Avoid errors with these tools
Avoid errors with these tools
Want to avoid medication errors? Don’t rely on your memory, perform split-second calculations, or make assumptions, advises Darlene Bradley, RN, MSN, MAOM, CCRN, CEN, director of emergency/ trauma services for University of California-Irvine Medical Center in Orange. Instead, use tools as aids to determine and double-check dosages, she urges.
Here are several tools to add to your ED’s arsenal:
• Dosage charts.
Standardized charts with medication concentrations and weight dosages might prevent errors from occurring, says Bradley. "It will also save the nurse the time of verifying the calculation and double-checking for accuracy," she adds.
Dosage charts that are specific to adult or pediatric patients are used at University of California Irvine Medical Center’s ED. "These are particularly helpful when we dose the patient based on weight requirements, such as with dopamine," says Bradley. (See protocol for Rapid-Sequence Induction in the Adult ED Patient with Suspected Head Injury, right; Conscious Sedation Quick Reference Dosing Chart, pp. 140-141; and charts for norepinephrine and nitroglycerin infusion rates, inserted in this issue.)
Dosing patients based on weight might predispose a nurse to make a medication error, says Bradley. "These errors most often occur in the calculation of the drug dosage," she says. "For instance, if a drug is to be ordered for micrograms per kilogram per minute, calculating the drug dosage based on the concentration and the patient’s weight may produce error."

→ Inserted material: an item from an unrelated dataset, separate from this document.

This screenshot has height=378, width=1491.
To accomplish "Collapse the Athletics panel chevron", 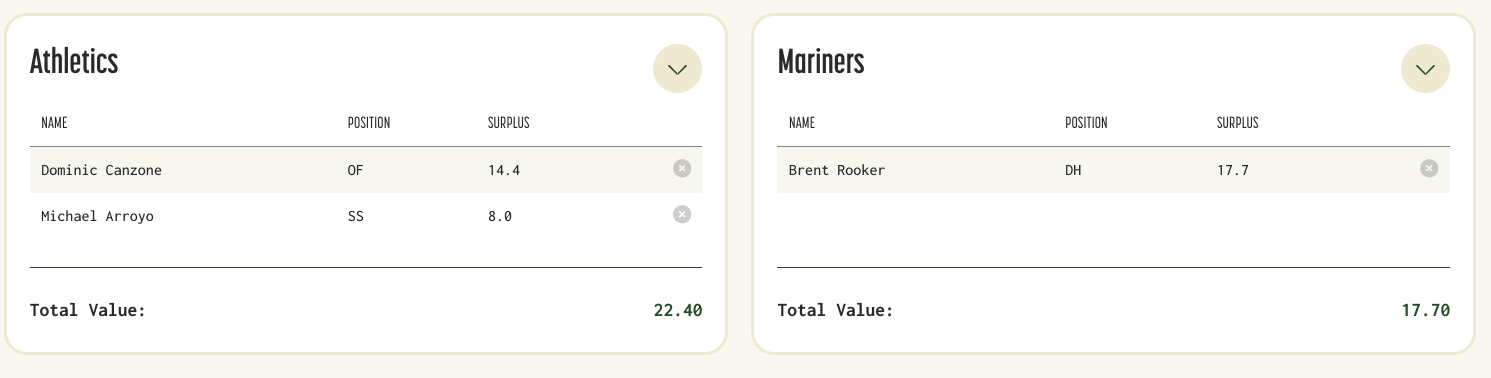I will click(x=677, y=69).
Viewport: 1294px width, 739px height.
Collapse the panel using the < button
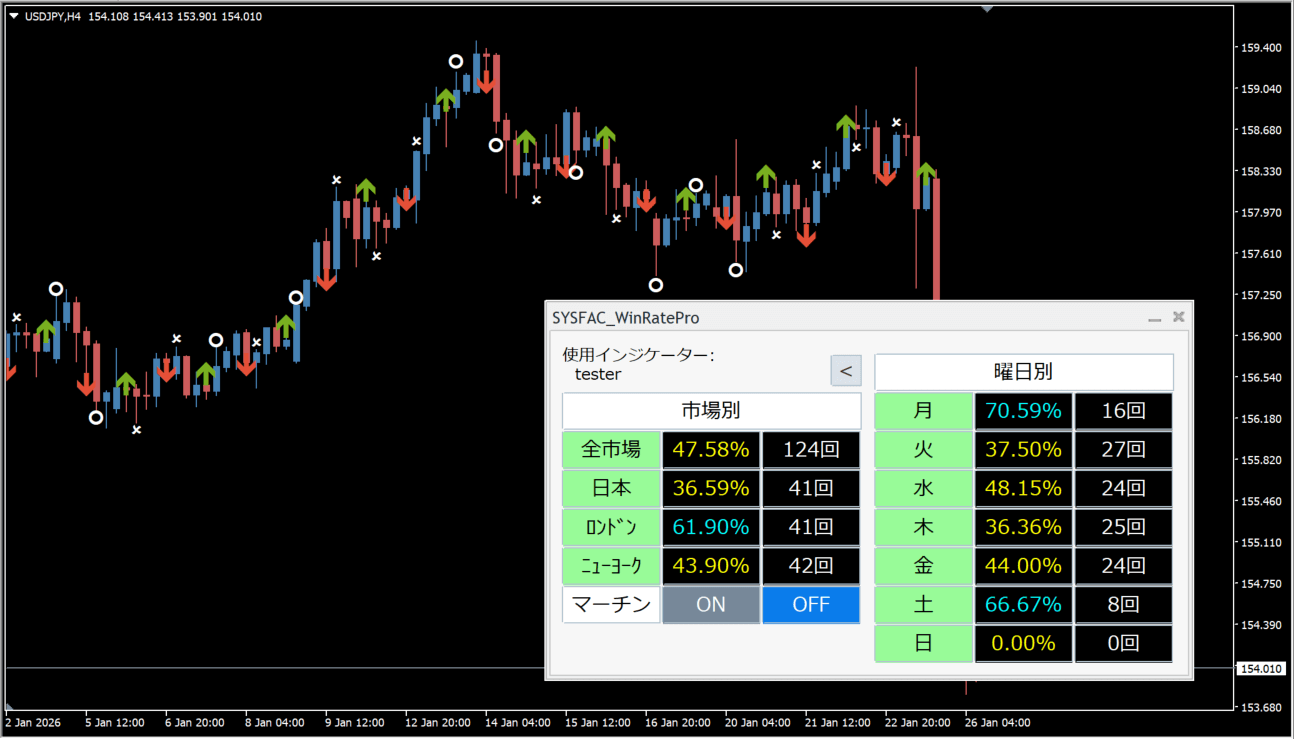pos(845,370)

In emergencies, dosage charts are essential, so the appropriate dose of medication is given every time, notes Bradley. "A good example of this is the Broselow Rainbow tape in which emergency pediatric drugs are listed by patient weight," she adds. (For more information on color-coded dosage equipment, see ED Nursing, September 1999, p. 139.)

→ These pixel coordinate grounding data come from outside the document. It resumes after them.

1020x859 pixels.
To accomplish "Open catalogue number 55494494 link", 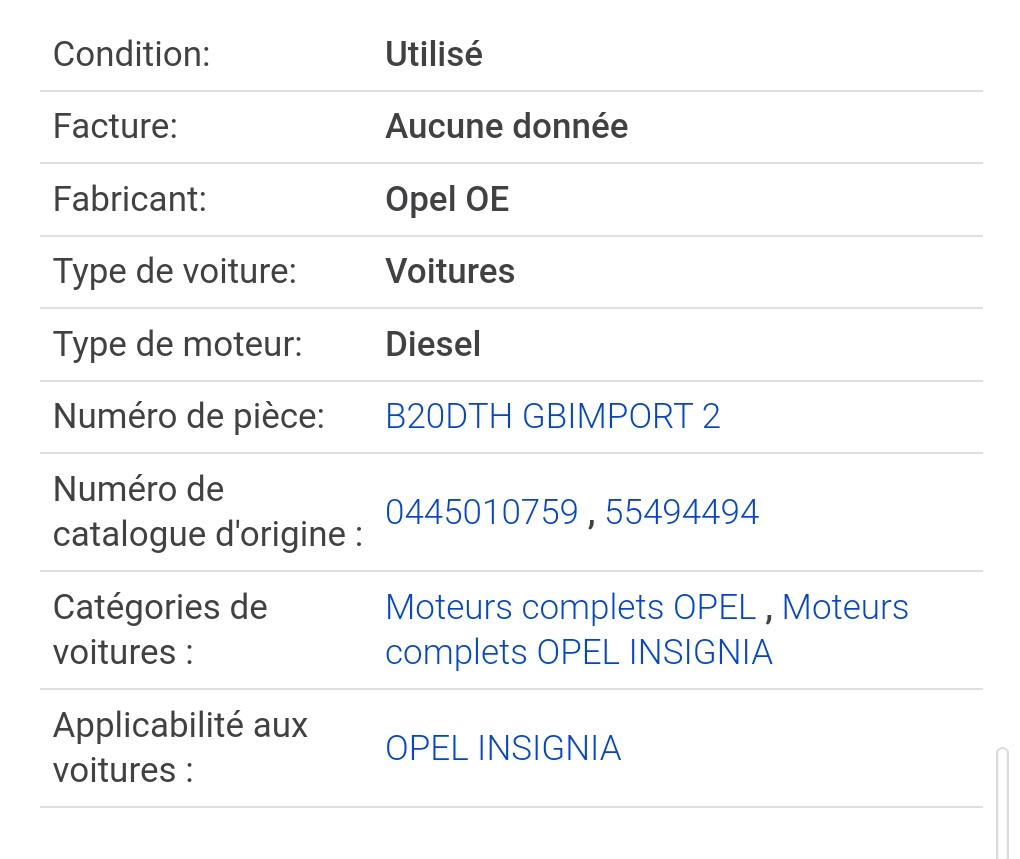I will 682,512.
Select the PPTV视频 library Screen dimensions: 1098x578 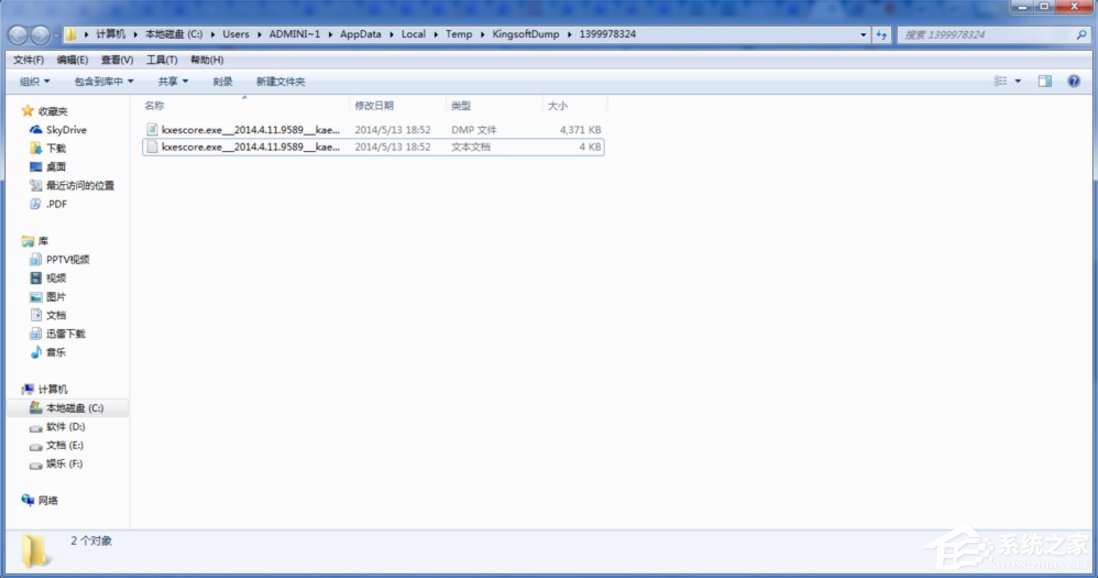coord(67,259)
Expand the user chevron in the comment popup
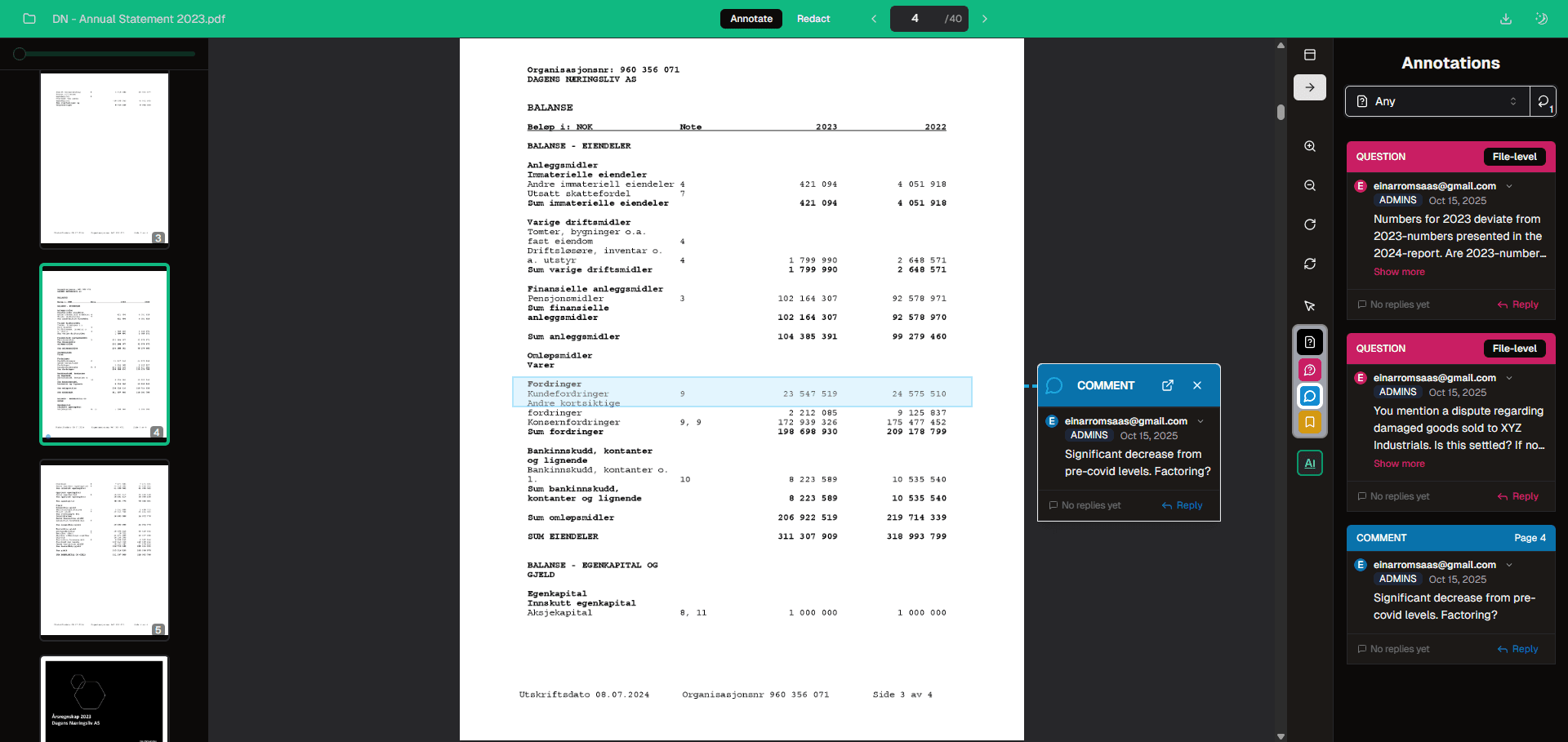This screenshot has height=742, width=1568. 1200,421
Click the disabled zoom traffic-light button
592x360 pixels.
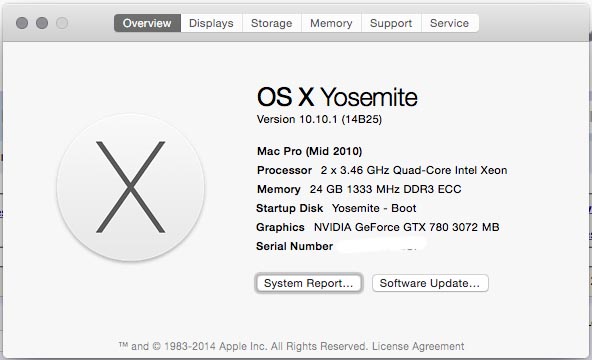click(62, 23)
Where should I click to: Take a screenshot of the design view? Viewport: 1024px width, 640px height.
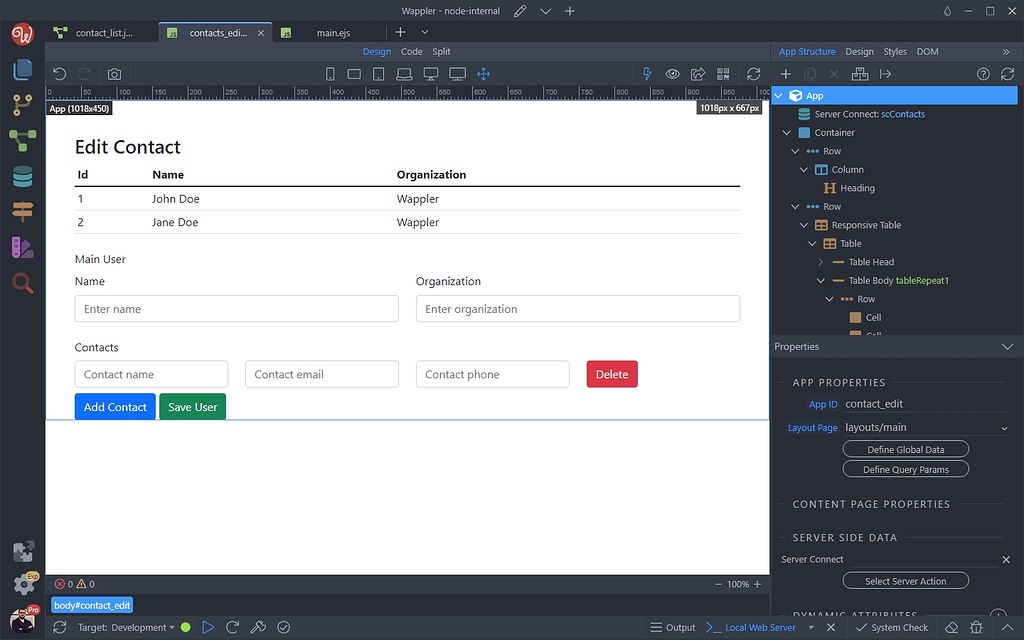(x=113, y=73)
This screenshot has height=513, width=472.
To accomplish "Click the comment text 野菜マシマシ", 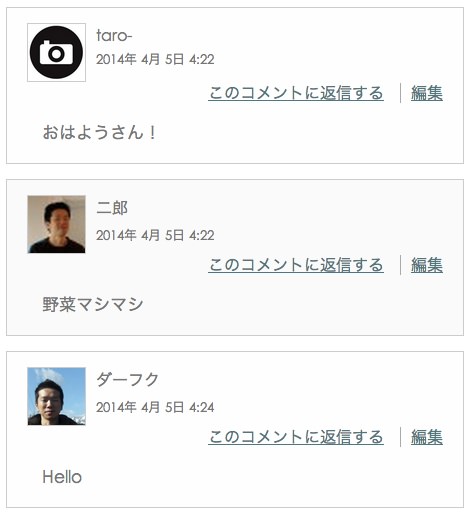I will pos(93,304).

For example, the Broselow tape might indicate that a medication such as Diazepam is given at a dose of 1-3 mg for a 10 kg child, which eliminates the opportunity of calculation errors, says Bradley.

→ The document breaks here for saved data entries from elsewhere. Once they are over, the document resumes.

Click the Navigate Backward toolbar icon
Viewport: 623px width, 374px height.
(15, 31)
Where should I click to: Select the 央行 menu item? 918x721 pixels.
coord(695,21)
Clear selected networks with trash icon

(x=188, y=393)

"The potential for error in a child is always high because calculations are required," she adds. "A single shift in the decimal point during the calculation could result in a serious error."
Dangerous interactions listed
• Compatibility charts for intravenous (IV) drug administration.
Charts posted at the University of California-Irvine’s ED instruct nurses in compatibility of medications given to patients on IVs. For example, for a patient that is receiving IV Dilantin, nurses are instructed to mix the drug with a normal saline solution rather than a dextrose solution, Bradley explains. "In many situations, it will also list the quantity of solution required," she says.
Compatibility charts alert you to dangerous drug interactions, says Bradley. "Some drugs may precipitate or may become inactivated when mixed with other drugs," she adds. "In having a compatibility chart as a guide, you know if it’s acceptable to mix all administered drugs through a single line, or if it is necessary to start a secondary line."
• Standards of practice.
At University of California-Irvine, standards of practice are used for the dosing of medications at triage. "Dosing standards are very explicit as to contraindications, and range of dose administration is based on age and weight," says Bradley.
For example, the ED’s dosing protocol at triage includes the following:
— Tylenol 15 mg/kg for temperatures > 38.5° C (101° F);
— Motrin 10 mg/kg for children over 3 years of age.
Administering antipyretics at triage is an essential practice, Bradley stresses. "It is valuable to prevent the consequences of fever such as febrile seizures, to provide for patient comfort, and to see if the antipyretic is effective for the relief of fever," she adds.
• Protocols.
For complex administrations such as t-PA, not having to depend on memory is key, says Robert Wears, MD, MS, FACEP, professor in the department of emergency medicine at the University of Florida College of Medi-cine in Jacksonville. "Not only do you ensure correct dosage of the medication, but it also helps to be sure the other parts of the protocol go correctly," he adds.
Here are some ways to maximize the benefits of protocols:
• Avoid following protocols mindlessly.
Catch yourself when you begin to follow a protocol without careful thought, says Wears. "During the [1982] Air Florida 90 crash, which was due to icing, the cockpit voice recorder documented the pilots going through the checklist and saying: "De-icers off? — Check, de-icers off. " It was obviously a mistake, but was by far the standard response," he notes.
• Simplify administration protocols.
When possible, use protocols that are less complicated, Wears recommends. "The new reteplase regimen with simpler bolus doses has about a 50% lower medication error rate than the old complicated t-PA dosing regimens," he notes.
• Avoid cumbersome instructions.
"If you can’t both follow a protocol and get the work done in a reasonable time, you commonly deviate from them," Wears says. Then if the deviation is associated with an error, the institution can blame the individual for not following the protocol, he warns.
• Monitor deviations.
Tracking deviations in your ED protocols is the best way to improve them, Wears advises. "This is not to punish people, but to understand why reasonable people feel it necessary to deviate," explains Wears.